The company was responding to a Bloomberg report that Mr Zwi Skornicki, a former third-party commercial representative for Keppel in Brazil, had told a court that Keppel's top managers authorised him to bribe public officials in exchange for contracts for state-controlled oil company Petroleo Brasileiro (Petrobras).
Mr Skornicki told a judge that five leading executives, including Keppel Offshore & Marine CEO Chow Yew Yuen, authorised him to bribe public officials in exchange for Petrobras contracts often exceeding a billion dollars.

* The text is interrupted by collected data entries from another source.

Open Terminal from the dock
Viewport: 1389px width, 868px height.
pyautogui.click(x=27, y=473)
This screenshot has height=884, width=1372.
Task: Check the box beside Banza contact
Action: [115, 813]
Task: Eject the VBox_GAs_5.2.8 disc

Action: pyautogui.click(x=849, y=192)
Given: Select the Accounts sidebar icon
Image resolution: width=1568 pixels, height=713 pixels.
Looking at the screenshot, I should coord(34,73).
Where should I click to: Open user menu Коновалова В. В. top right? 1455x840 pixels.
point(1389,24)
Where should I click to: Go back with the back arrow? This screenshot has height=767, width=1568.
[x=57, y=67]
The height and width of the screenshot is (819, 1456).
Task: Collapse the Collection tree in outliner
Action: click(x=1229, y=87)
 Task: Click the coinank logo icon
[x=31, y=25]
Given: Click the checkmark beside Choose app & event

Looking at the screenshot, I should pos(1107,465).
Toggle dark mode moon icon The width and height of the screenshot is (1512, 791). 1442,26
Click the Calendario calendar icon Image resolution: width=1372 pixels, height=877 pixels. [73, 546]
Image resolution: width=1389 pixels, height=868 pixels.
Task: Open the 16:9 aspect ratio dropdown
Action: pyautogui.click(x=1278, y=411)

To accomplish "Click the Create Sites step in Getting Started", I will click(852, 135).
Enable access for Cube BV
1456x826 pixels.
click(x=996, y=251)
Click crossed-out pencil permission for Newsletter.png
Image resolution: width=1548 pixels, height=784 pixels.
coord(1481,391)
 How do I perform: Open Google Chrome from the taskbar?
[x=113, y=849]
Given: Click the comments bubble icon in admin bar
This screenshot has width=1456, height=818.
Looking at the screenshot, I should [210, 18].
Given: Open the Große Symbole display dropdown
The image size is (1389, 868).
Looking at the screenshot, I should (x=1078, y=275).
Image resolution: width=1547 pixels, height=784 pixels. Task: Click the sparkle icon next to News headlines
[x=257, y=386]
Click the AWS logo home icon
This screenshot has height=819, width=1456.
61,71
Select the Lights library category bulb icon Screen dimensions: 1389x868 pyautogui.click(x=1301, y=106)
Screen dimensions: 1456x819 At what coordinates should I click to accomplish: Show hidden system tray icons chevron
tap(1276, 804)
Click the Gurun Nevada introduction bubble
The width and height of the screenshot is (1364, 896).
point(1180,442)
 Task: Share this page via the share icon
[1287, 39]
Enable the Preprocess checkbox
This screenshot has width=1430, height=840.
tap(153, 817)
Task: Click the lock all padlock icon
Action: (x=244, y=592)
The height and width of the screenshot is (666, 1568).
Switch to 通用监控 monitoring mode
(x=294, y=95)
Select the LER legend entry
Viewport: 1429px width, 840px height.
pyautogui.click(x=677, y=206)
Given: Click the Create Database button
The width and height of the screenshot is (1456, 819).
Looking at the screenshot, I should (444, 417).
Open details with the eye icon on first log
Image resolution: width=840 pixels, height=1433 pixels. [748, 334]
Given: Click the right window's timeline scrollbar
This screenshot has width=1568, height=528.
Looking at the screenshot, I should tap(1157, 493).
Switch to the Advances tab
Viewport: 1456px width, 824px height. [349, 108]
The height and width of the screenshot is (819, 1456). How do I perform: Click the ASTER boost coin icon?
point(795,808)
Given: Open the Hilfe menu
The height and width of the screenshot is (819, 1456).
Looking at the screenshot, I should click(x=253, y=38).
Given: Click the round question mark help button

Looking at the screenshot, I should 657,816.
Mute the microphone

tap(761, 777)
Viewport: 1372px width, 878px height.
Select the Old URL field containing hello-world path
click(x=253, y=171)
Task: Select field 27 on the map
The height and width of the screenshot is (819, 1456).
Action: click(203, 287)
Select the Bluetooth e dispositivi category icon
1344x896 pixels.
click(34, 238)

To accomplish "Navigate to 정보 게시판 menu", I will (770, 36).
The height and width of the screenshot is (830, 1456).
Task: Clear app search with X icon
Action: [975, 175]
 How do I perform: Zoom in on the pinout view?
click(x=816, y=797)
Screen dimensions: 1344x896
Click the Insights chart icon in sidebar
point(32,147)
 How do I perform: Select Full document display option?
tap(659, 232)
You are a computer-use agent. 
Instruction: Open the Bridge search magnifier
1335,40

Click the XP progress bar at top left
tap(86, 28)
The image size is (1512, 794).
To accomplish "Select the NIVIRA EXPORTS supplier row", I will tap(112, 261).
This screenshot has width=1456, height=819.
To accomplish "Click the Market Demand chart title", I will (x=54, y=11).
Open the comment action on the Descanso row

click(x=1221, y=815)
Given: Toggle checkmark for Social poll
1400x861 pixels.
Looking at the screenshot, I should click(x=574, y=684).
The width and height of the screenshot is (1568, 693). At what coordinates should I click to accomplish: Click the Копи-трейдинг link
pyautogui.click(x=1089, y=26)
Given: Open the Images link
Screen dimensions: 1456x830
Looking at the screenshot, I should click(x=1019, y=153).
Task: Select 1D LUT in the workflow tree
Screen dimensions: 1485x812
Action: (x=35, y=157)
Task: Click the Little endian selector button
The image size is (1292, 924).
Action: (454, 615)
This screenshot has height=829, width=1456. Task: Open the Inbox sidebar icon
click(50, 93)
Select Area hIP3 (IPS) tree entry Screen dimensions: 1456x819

The other executives who allegedly knew about and authorised the kickbacks were Mr Tong Chong Heong, a former senior executive at Keppel Corp; Mr Tay Kim Hock, a former CEO at Keppel Fels Brasil; Mr Kwok Kai Choong, the CEO at Keppel Fels Brasil; and Mr Choo Chiau Beng, a former Keppel Corp CEO, according to Mr Skornicki's testimony on July 21, which was part of an ongoing corruption investigation.
The testimony was published on a court website, Bloomberg said.
In an exchange filing released last night, Keppel said it "strongly denies the allegations reportedly made that Keppel executives authorised Mr Skornicki to pay bribes on its behalf".
"None of the individuals named in the article, including the current CEO of Keppel Offshore and Marine Mr Chow Yew Yuen, have ever authorised Mr Skornicki to make any payments as bribes."
The graft probe, called Operation Car Wash, involves claims that Petrobras executives took bribes in return for awarding contracts.
Keppel was first cited in the Car Wash case in February 2015.
Mr Skornicki also said he paid bribes to win work with major Keppel client Sete Brasil, which filed for bankruptcy protection in April after being implicated in the probe.